VATICAN CITY (CNS) — Sustainable development cannot be achieved without the voices of those effected by the exploitation of the earth’s resources, especially the poor, migrants, indigenous people and young men and women, Pope Francis told participants at a Vatican conference on sustainable development.
Without a change of attitude that focuses on the well-being of the planet and its inhabitants, efforts to achieve the U.N.’s sustainable development goals will not be “sufficient for a fair and sustainable world order,” the pope said March 8.
“Already, St.

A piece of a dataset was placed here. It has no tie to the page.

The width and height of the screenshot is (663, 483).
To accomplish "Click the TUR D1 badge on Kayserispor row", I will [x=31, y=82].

John Paul II spoke about the need to ‘encourage and support the ecological conversion,'” he said.
“Religions have a key role to play in this,” the pope said. “For a correct shift toward a sustainable future, we must recognize our errors, sins, faults and failures, which leads to a heartfelt repentance and desire to change; in this way, we will be reconciled with others, with creation and with the Creator.”

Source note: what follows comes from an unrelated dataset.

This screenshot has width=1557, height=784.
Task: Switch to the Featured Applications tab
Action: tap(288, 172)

The three-day international conference, titled “Religions and the Sustainable Development Goals: Listening to the cry of the earth and of the poor,” looked at how religions can help the world reach the goals by 2030.
The March 7-9 conference, which was jointly organized by the Dicastery for Promoting Integral Human Development and the Pontifical Council for Interreligious Dialogue, brought together religious leaders from all major faith backgrounds as well as advocates and experts in the fields of development, the environment and health care.

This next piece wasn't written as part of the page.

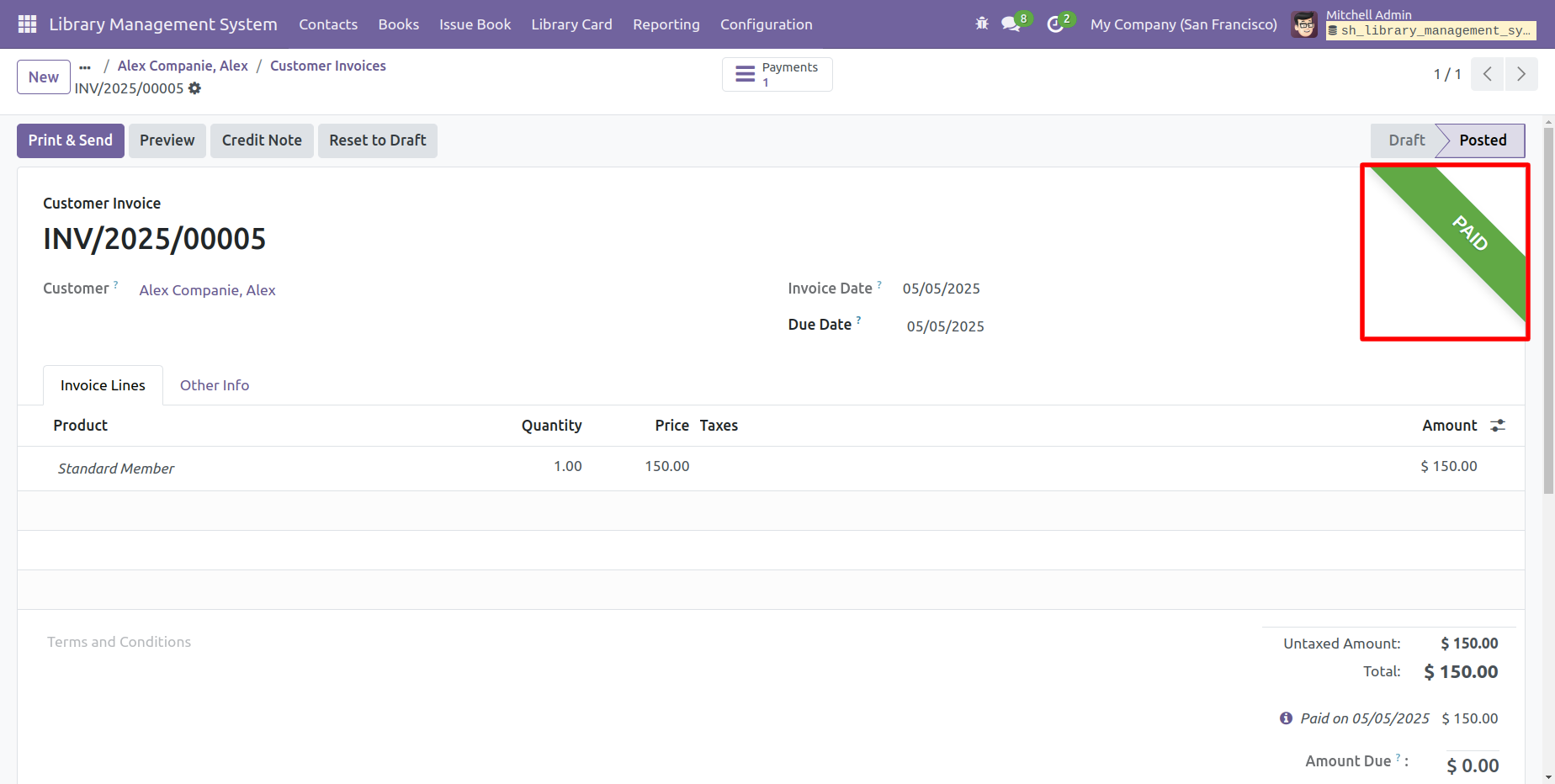Open the apps grid menu icon
1555x784 pixels.
pyautogui.click(x=27, y=24)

Welcoming the participants, the pope applauded the conference’s objective to include the voice of different religious traditions, including the Catholic tradition, in contributing to “new paths of constructive development.”
Development, he said, is “a complex concept” that has been “almost entirely limited to economic growth,” thus leading the world down a “dangerous path where progress is assessed only in terms of material growth.”
Such a path has caused many to “irrationally exploit the environment and our fellow human beings,” he added.
“We should commit ourselves to promoting and implementing the development goals that are supported by our deepest religious and ethical values,” the pope said. “Human development is not only an economic issue or one that concerns experts alone; it is ultimately a vocation, a call that requires a free and responsible answer.”
Pope Francis also expressed his hope that the conference would lead to concrete solutions that respond to “the cry of the earth and the cry of the poor” while promoting serious commitments “that develop alongside our sister earth and never against her.”
“If we are truly concerned about developing an ecology capable of repairing the damage we have done,” the pope said, “no branch of science or form of wisdom should be overlooked, and this includes religions and the languages particular to them.”